Although those are mostly intentionally misheard.

Reactions: Winner 1 | Funny 4


----------



## Adephi (1/12/21)

A well known story.

In 2019 during the The Voice SA Francois van Coke was one of the coaches/judges. He was going to do one of Fokofpolisikar's songs 'Komma' with The Drakensberg Boys Choir during a live broadcast.

All rehearsals done and ready for the show. A few minutes before they go on the producer asked Francois about the lyrics in the last verse. Is it 'intieme' or 'hout piele'?

It was too late to cancel the performance. So here is The Drakensberg Boys Choir and FvC singing about a mountain of wooden dicks.

Reactions: Funny 6


----------



## ivc_mixer (1/12/21)

Sooo many, but here's two top of my head:

Savage Garden - Animal song
Original: I want to live like animals
Me: I want to live like cannibals

Eurythmics - Love is a stranger
Original: And I want you so it's an obsession
Me: And I want you so it's an a sassia (yeah, I had no idea what she was saying and this was the days before googling lyrics)

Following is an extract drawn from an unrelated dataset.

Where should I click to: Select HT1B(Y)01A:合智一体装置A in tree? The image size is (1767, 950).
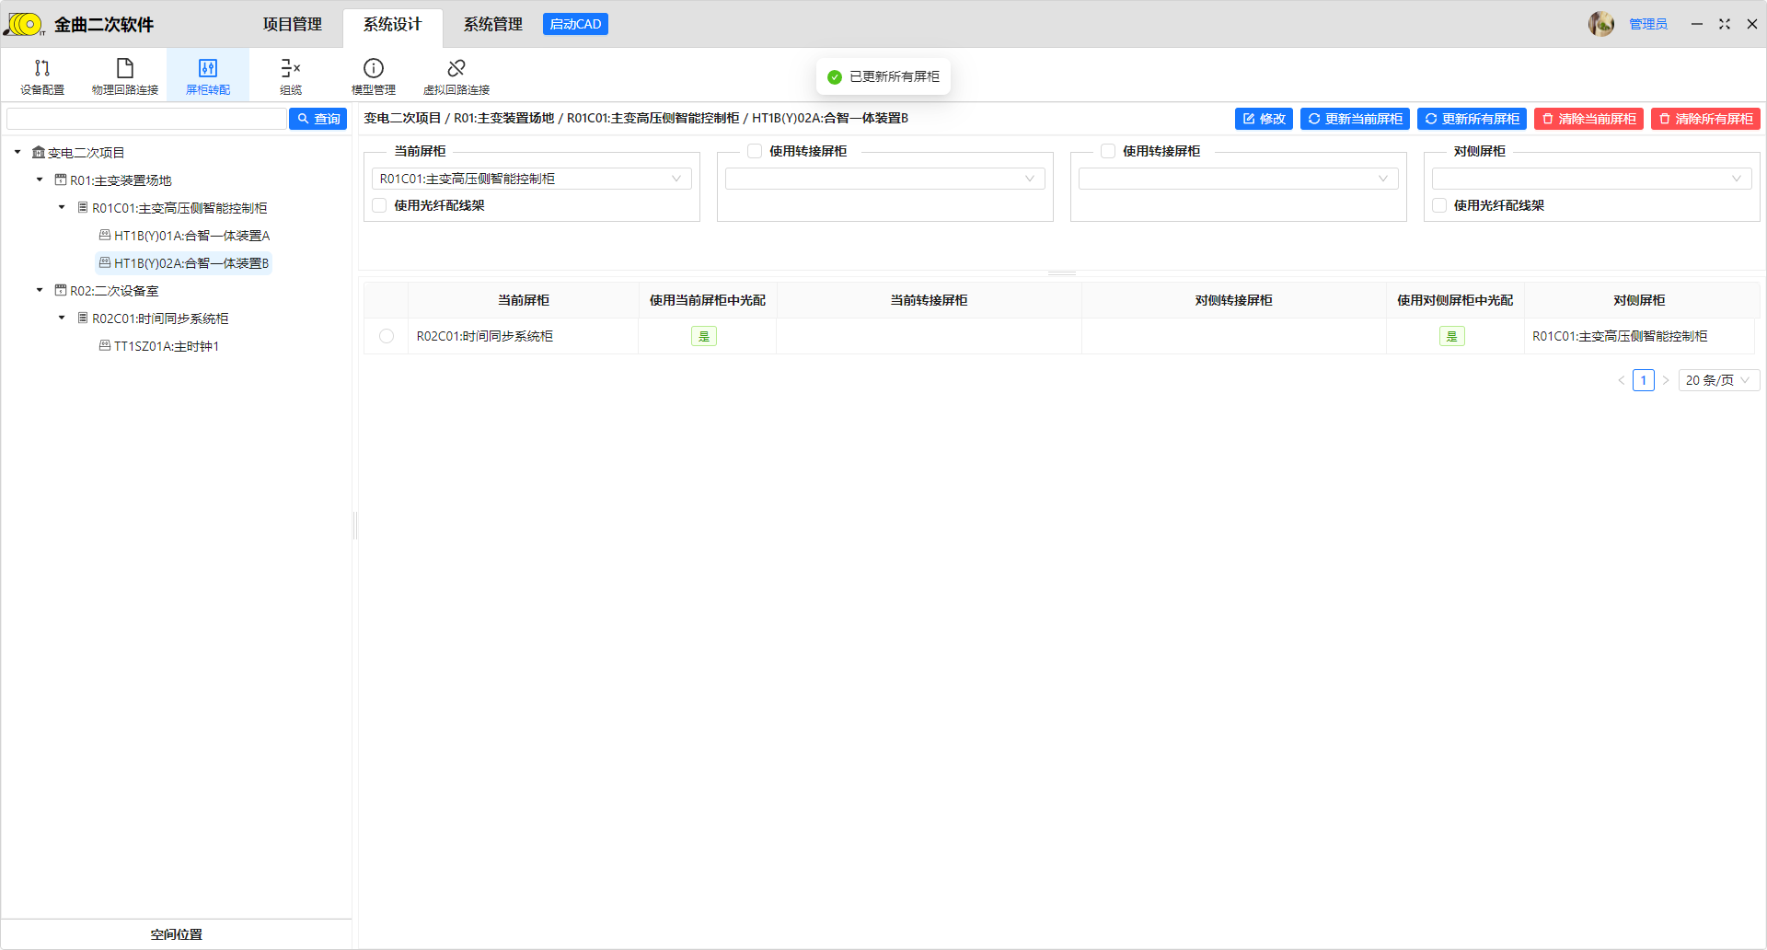point(191,236)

Reactions: Like 1 | Funny 4


----------



## ARYANTO (1/12/21)

Eurythmics - Love is a stranger
Original: And I want you so it's an obsession ...
We heard ... it's a circumcision !!!!

Reactions: Funny 5


----------



## ARYANTO (1/12/21)

Adephi said:


> A well known story.
> 
> In 2019 during the The Voice SA Francois van Coke was one of the coaches/judges. He was going to do one of Fokofpolisikar's songs 'Komma' with The Drakensberg Boys Choir during a live broadcast.
> 
> ...



major faux pas ..

Reactions: Agree 1 | Funny 2


----------



## Angelskeeper (13/12/21)



Reactions: Winner 2 | Funny 2


----------



## Mr. B (13/12/21)

Not me but some guy I walked past on my way to work in the Cape Town CBD a few years ago. He was singing Bruno Mars' 24K Magic

The lyric _"Twenty four karat magic in the air"_
He sang _"Twenty four magic carrots in the air"_

Reactions: Funny 5 | Thanks 1


----------



## Stranger (23/12/21)

Have fun

Reactions: Funny 3


----------



## Marius Keinhans (9/4/22)

Did some DJ work at small function in my early years and up came one drunk guest requesting I play the "Hasie Song" first thought it was Al Debbo's Hasie, but no, not that. We could not figure out what song he wanted was only to find out later that it was "*I see a clear moon rising*" from CCR. When it started playing, he came running to me screaming "there's the Hasie song.... *Hasie a clear moon rising.*

Reactions: Funny 3


----------



## zadiac (9/4/22)

Marius Keinhans said:


> Did some DJ work at small function in my early years and up came one drunk guest requesting I play the "Hasie Song" first thought it was Al Debbo's Hasie, but no, not that. We could not figure out what song he wanted was only to find out later that it was "*I see a clear moon rising*" from CCR. When it started playing, he came running to me screaming "there's the Hasie song.... *Hasie a clear moon rising.*



mmm.......that would be "*bad moon rising*".

Reactions: Agree 2


----------



## Marius Keinhans (9/4/22)

zadiac said:


> mmm.......that would be "*bad moon rising*".


 LOL. 30 years ago. Getting old is not for sissies and I guess all the Camels has not really helped my memory.

Reactions: Can relate 1


----------



## Stranger (11/4/22)

Are there no sheep in the Eastern cape ?

Reactions: Funny 1


----------